Walking around the Main Street of the village, you can’t but notice that Swifts are screaming in a mad aerial celebration of the summer season, joining Swallows and House Martins, they are the last of our summer migrants to arrive back to breed in Ireland.  A look around the churchyard behind the church revealed a quiet oasis, despite the aerial races, ideal conditions for wildlife to thrive and breed in. 

Bee House on a sunny wall (Oran O’Sullivan)

Brian’s idea is to roll out Actions for Biodiversity in Churchyards, across the Diocese of Glendalough, involving over 18 properties in county Wicklow alone.  Along with Oran, they have already trialled the plan in 3 churches in the parish: St Johns, Laragh, Glenealy Church and St Saviours in Rathdrum.  Each church property is different, but usually feature mature trees, including native Yew trees and in the case of St Johns in Laragh, mature Oak and Ash. Old stonework is also important, a home for smaller creatures that birds in turn depend on for food.

Alliums in flower with bumble bee (Oran O’Sullivan)

 So, with suitable habitat to work with, the project will enhance conditions for bees and birds to thrive: providing nesting boxes in carefully chosen positions in church grounds.  Bees prefer sunny, south facing nest holes, linked closely with flowering plants that provide nectar.  Hole nesting birds prefer north or east facing boxes: in some cases they require cover from ivy around the box, to conceal themselves from predators.

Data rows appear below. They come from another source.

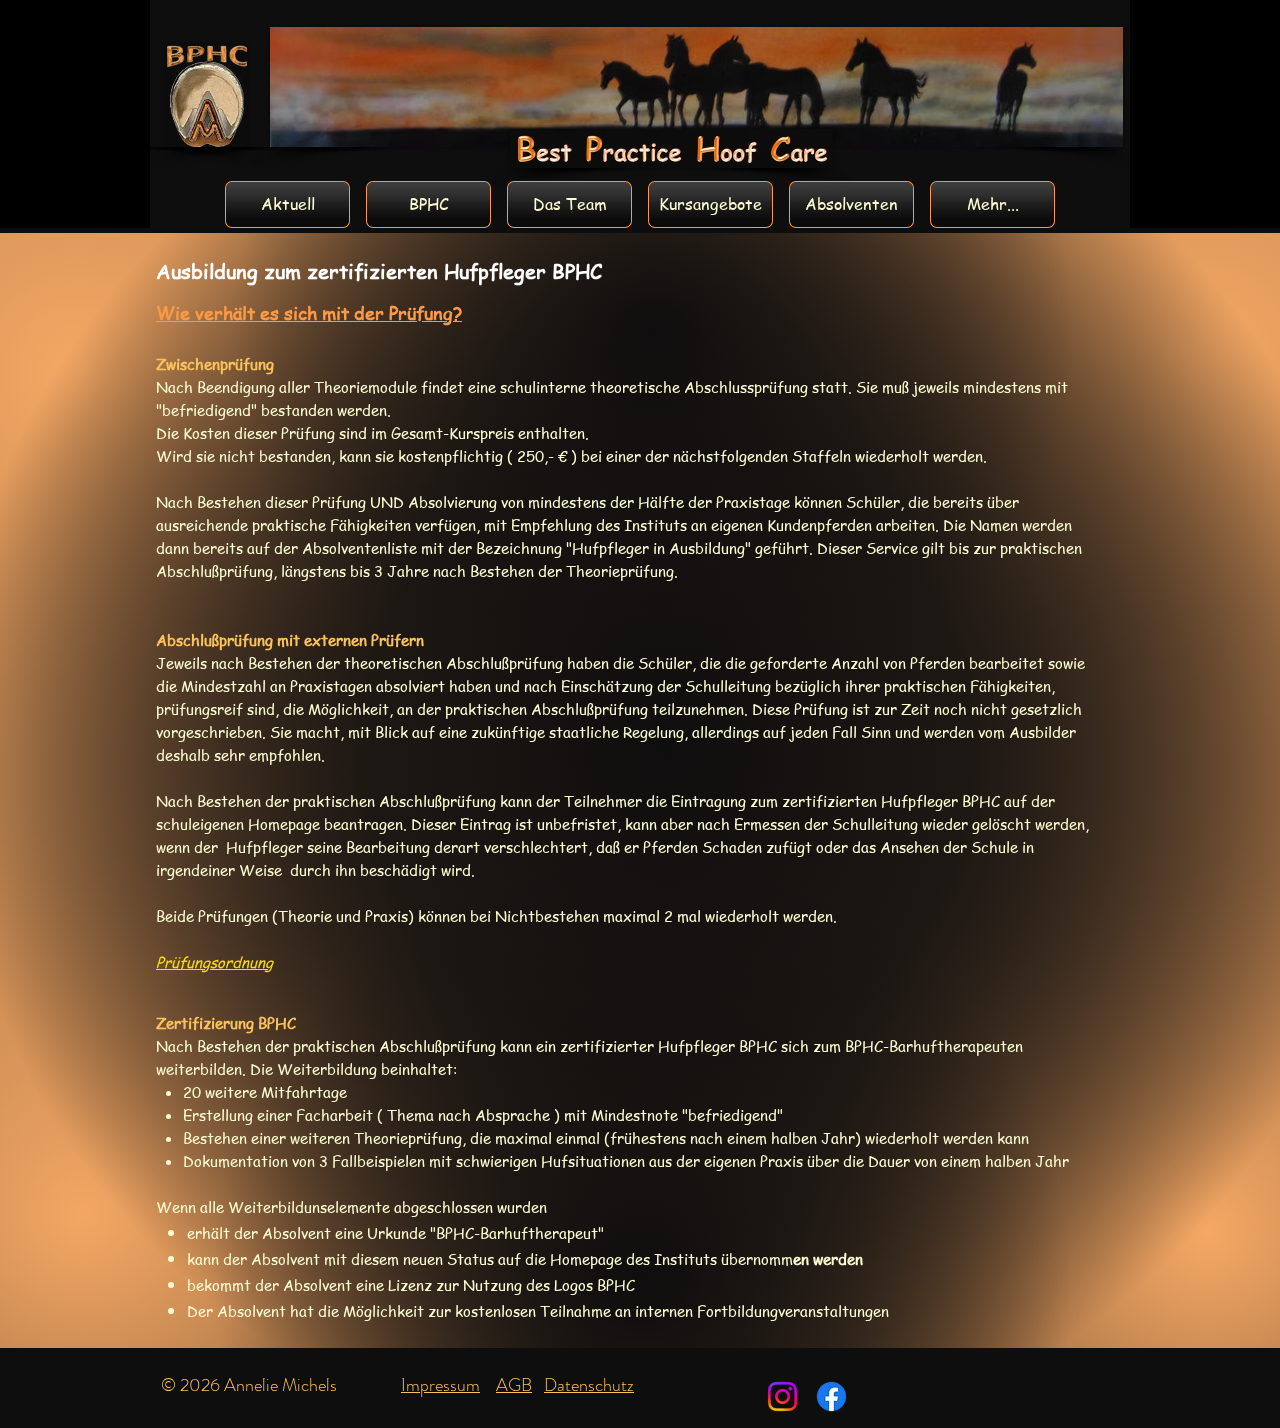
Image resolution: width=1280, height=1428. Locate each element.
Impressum (440, 1385)
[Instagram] (782, 1396)
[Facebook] (831, 1396)
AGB (514, 1385)
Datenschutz (589, 1385)
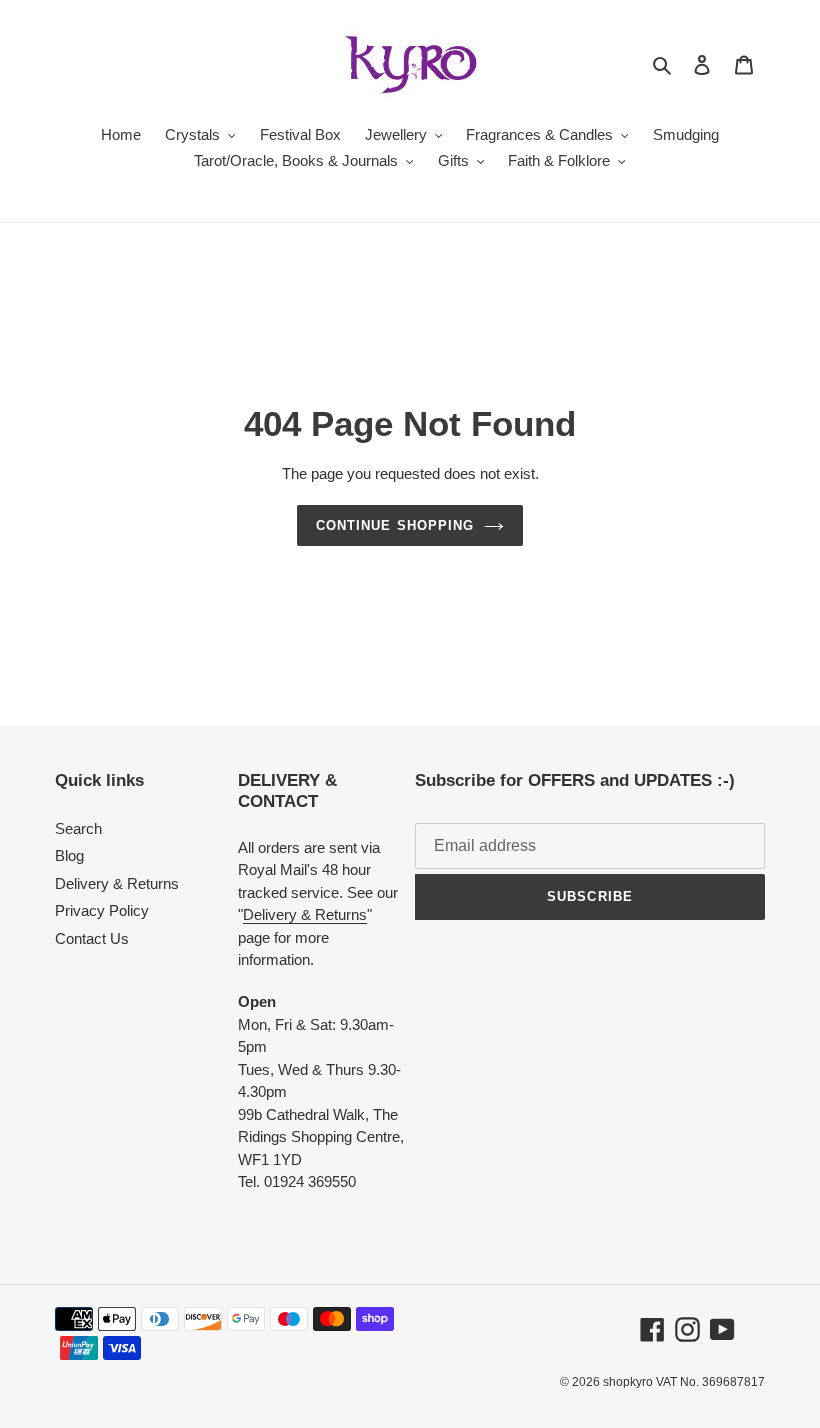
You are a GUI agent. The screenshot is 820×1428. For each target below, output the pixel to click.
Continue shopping (395, 525)
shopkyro (628, 1382)
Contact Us (92, 938)
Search (78, 828)
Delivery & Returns (117, 883)
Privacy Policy (102, 910)
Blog (69, 855)
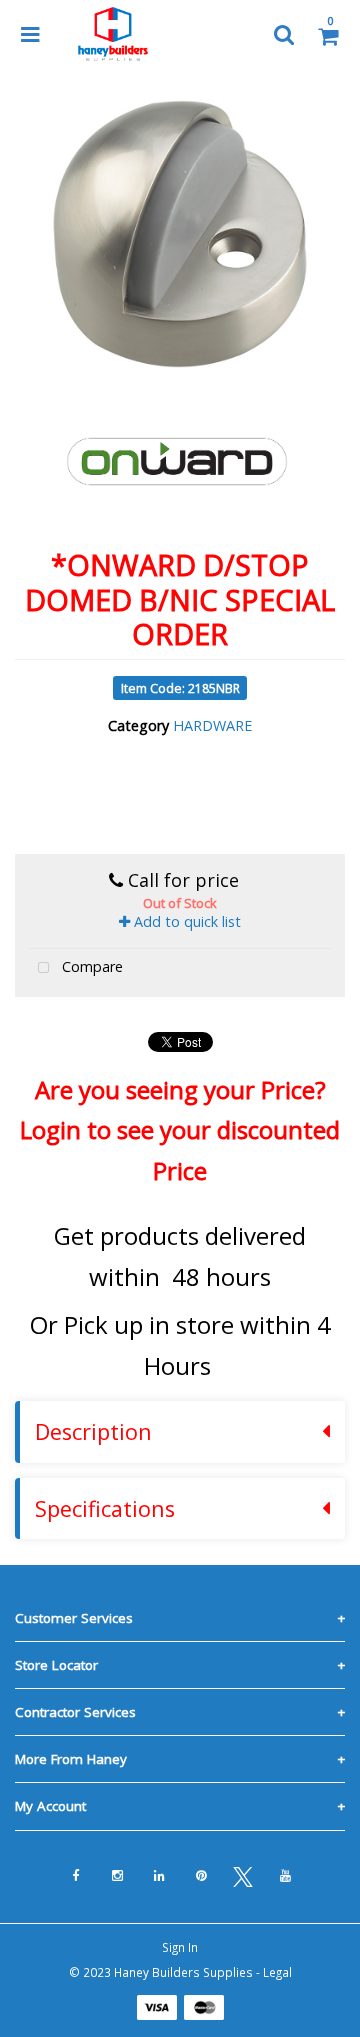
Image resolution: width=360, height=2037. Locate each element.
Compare (90, 966)
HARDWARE (212, 725)
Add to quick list (185, 921)
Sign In (180, 1947)
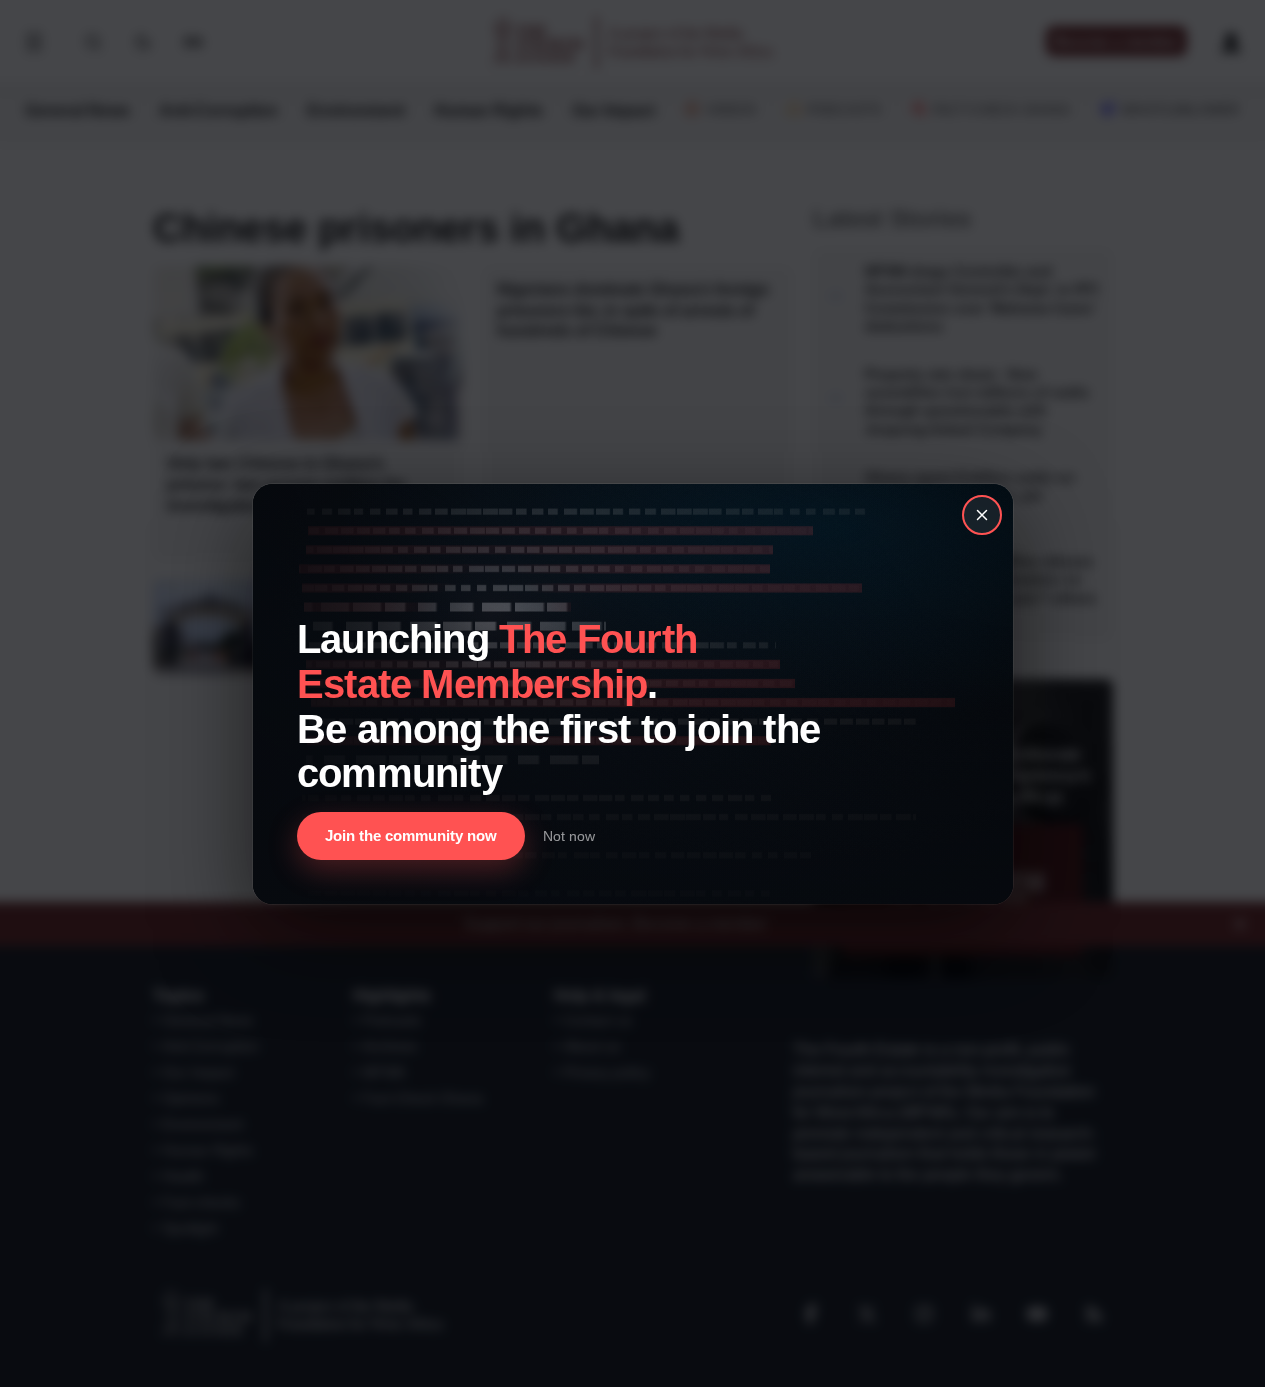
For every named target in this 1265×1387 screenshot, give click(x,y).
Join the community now (411, 835)
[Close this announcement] (982, 515)
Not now (569, 835)
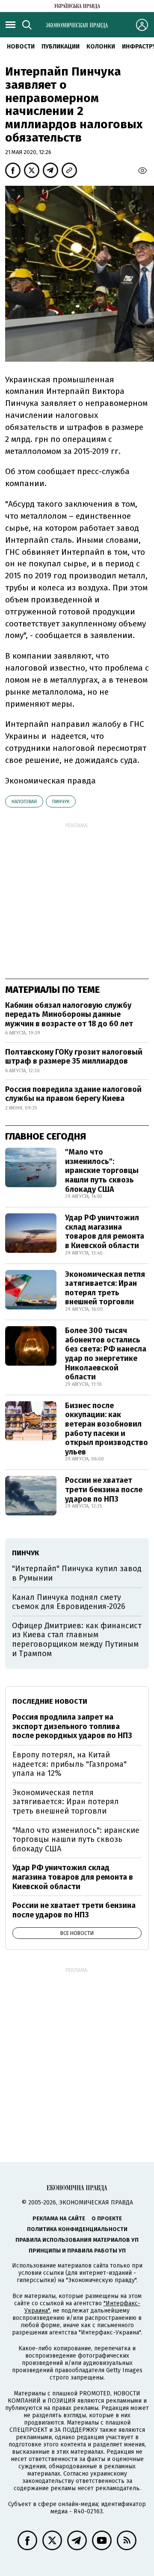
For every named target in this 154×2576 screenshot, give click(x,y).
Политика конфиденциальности (77, 2229)
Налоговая (24, 801)
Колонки (100, 46)
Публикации (60, 46)
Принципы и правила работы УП (77, 2250)
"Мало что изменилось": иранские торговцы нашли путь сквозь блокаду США (102, 1170)
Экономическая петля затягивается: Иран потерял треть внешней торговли (105, 1288)
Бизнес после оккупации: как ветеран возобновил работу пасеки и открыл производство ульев (106, 1429)
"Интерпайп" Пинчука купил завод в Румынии (77, 1573)
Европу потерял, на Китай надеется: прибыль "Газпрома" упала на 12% (69, 1764)
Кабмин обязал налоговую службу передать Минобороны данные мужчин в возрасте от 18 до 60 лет (69, 1014)
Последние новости (49, 1701)
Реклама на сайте (59, 2218)
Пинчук (60, 801)
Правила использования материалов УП (77, 2240)
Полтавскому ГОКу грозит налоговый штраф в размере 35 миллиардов (73, 1056)
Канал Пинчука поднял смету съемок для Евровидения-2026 (68, 1602)
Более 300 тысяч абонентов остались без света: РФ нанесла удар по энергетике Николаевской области (105, 1354)
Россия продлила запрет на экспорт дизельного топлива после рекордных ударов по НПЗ (72, 1726)
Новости (21, 46)
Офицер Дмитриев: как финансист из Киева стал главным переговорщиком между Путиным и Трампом (77, 1639)
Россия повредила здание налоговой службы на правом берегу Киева (73, 1094)
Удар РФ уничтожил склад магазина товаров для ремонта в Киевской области (104, 1231)
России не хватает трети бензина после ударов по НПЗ (103, 1489)
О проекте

Oran said “we really look forward to rolling out this project across the county and we hope it will link with the efforts of Tidy Towns groups”. By working with the local community “we can ensure the boxes are maintained and recognised as a biodiversity action that can be included in the competition, to earn all important marks for Tidy Towns”, he said. 

A busy summer programme lies ahead as Brian and Oran traverse the county, assessing the enormous potential to assist wildlife in towns and villages.